# Given problem A
Turn every one of the rows that follow the article excerpt into a numbered list, skipping blank lines and leaving the pictures out.

# Passage given
※

A new ANSI/ISA standard sets specific mandates for the integrity of such systems.
Kimberly A. Ford and Angela E. Summers, Ph.D.
PCE, Triconex Corporation

This paper was published in Chemical Engineering Progress, November 1998

Engineers involved with a process unit that utilizes an instrumented system to prevent or mitigate potentially unsafe conditions need to be aware of the new requirements within ANSI/ISA S84.01-1996. In February 1996, the "Application of Safety Instrumented Systems for the Process Industries" (1) was approved by the Instrument Society of America (ISA) and, in 1997, it was adopted by the American National Standards Institute (ANSI). This standard, which is considered by the U.S. Environmental Protection Agency (EPA) and Occupational Safety and Health Administration (OSHA) as an accepted industry practice, has placed many new requirements on the design, selection, installation, operation, and maintenance of instrumented safety systems.

Although neither the EPA nor OSHA rules explicitly state that compliance with this standard is required, both frequently refer to adhering to "accepted engineering standards and practices" (2,3). OSHA specifically states in 29 CFR 1910.119, Paragraph (d)(3)(ii): "The employer shall document that the equipment complies with recognized and generally accepted good engineering practices." Both OSHA and EPA define good engineering practice as following recognized industrial standards, including those of ANSI.

※

# Records supplied

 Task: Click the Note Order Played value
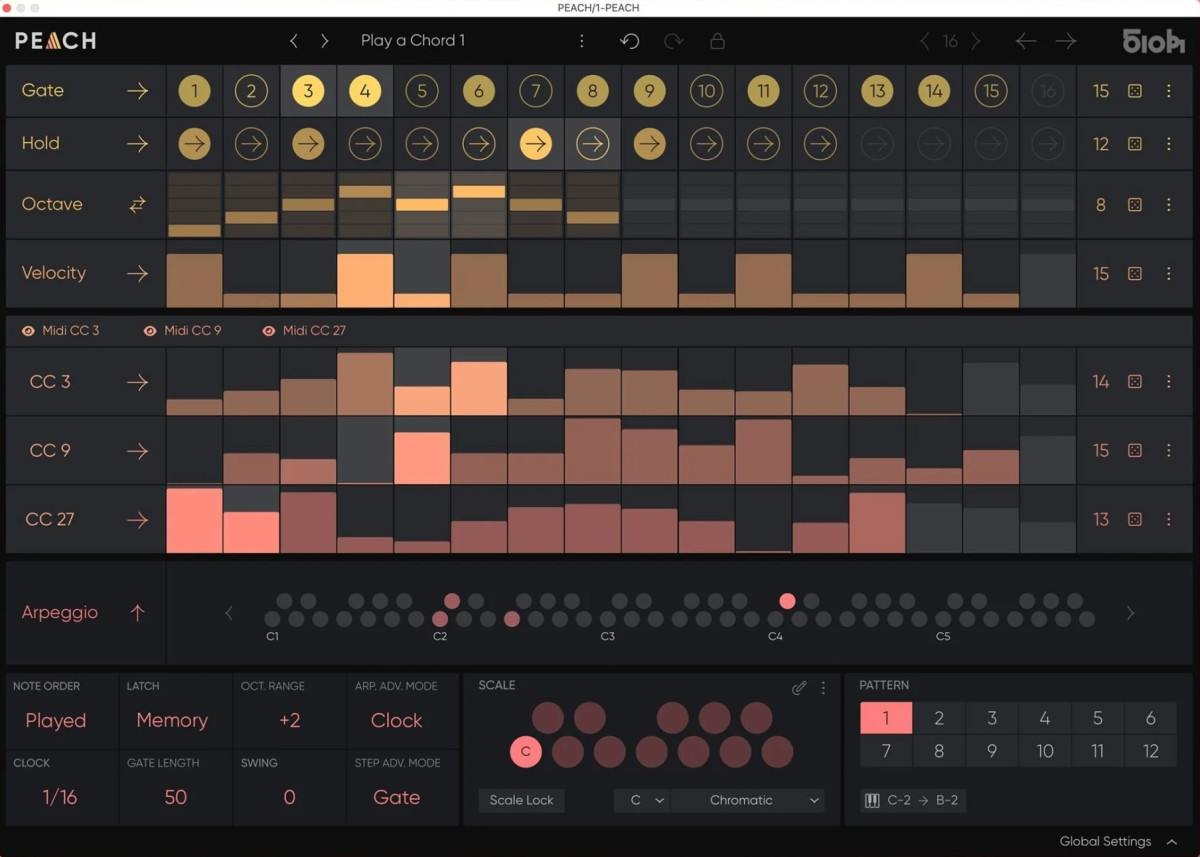click(x=56, y=720)
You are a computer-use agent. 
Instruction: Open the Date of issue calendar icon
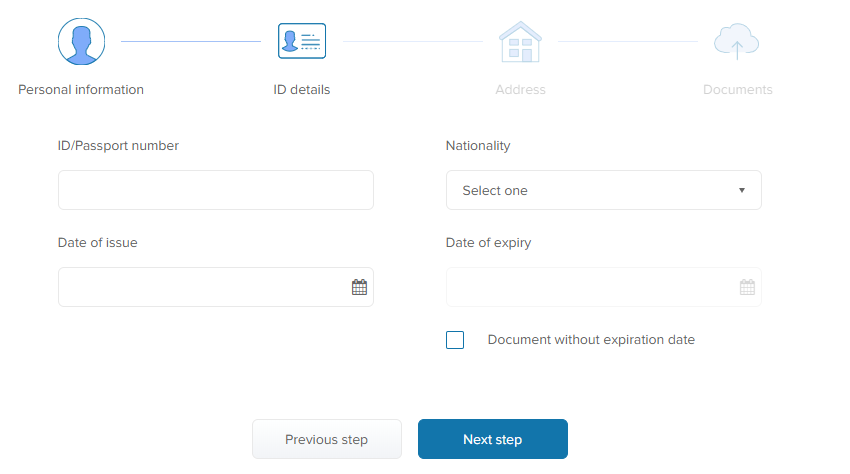click(x=359, y=287)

※

# Given problem B
Go on with the article on the ANSI/ISA S84.01-1996 safety instrumented systems standard, starting after its last paragraph.

# Exercise result A
1.  Task: Click the Note Order Played value
2. click(x=56, y=720)
3. You are a computer-use agent. 
4. Instruction: Open the Date of issue calendar icon
5. click(x=359, y=287)

# Exercise result B
With over 100 user companies represented on the ANSI/ISA S84.01-1996 Committee, the standard produced clearly represents a consensus of both users and vendors, and the committee membership unanimously endorsed the document as an "accepted industry standard." Its requirements ensure that safety instrumented systems (SISs), including field instrumentation, logic solvers, and final elements, are designed, operated, and maintained to ensure safe operation of the process unit.

This standard now joins the other industry accepted standards, such as the American Society of Mechanical Engineers (ASME) codes for vessels, the National Fire Protection Association (NFPA) codes for burner management, and the Institute of Electrical and Electronic Engineers (IEEE) codes for electrical systems.

Most operating companies have strict compliance policies for these standards and would rarely, if ever, violate their requirements. Certainly, the new ANSI/ISA S84.01-1996 standard should be treated similarly.

What does the standard address?
The interpretation and implementation of the requirements contained in ANSI/ISA-S84.01-
1996 provide a new challenge for the chemical process industries (CPI). The objective of the standard is "to define [the] requirements for safety instrumented systems." The SIS boundaries include all elements of the system, from the field sensor to the final element connected to the process, including inputs, outputs, SIS user interfaces, power supply, and the logic solver. The standard addresses a number of logic-solver technologies, including electromechanical relays, solid-state logic, programmable electronic systems, motor-driven timers, hard-wired logic, and combinations of these technologies.

The standard is based upon a 14-step safety life cycle. The safety life cycle addresses activities associated with the SIS, beginning in conceptual design and continuing to decommissioning. (See Figure 1.) The requirements of ANSI/ISA S84.01-1996 actually begin in the sixth step of this life cycle, leaving the initial steps to the discretion of the operating companies.

What impact will it have?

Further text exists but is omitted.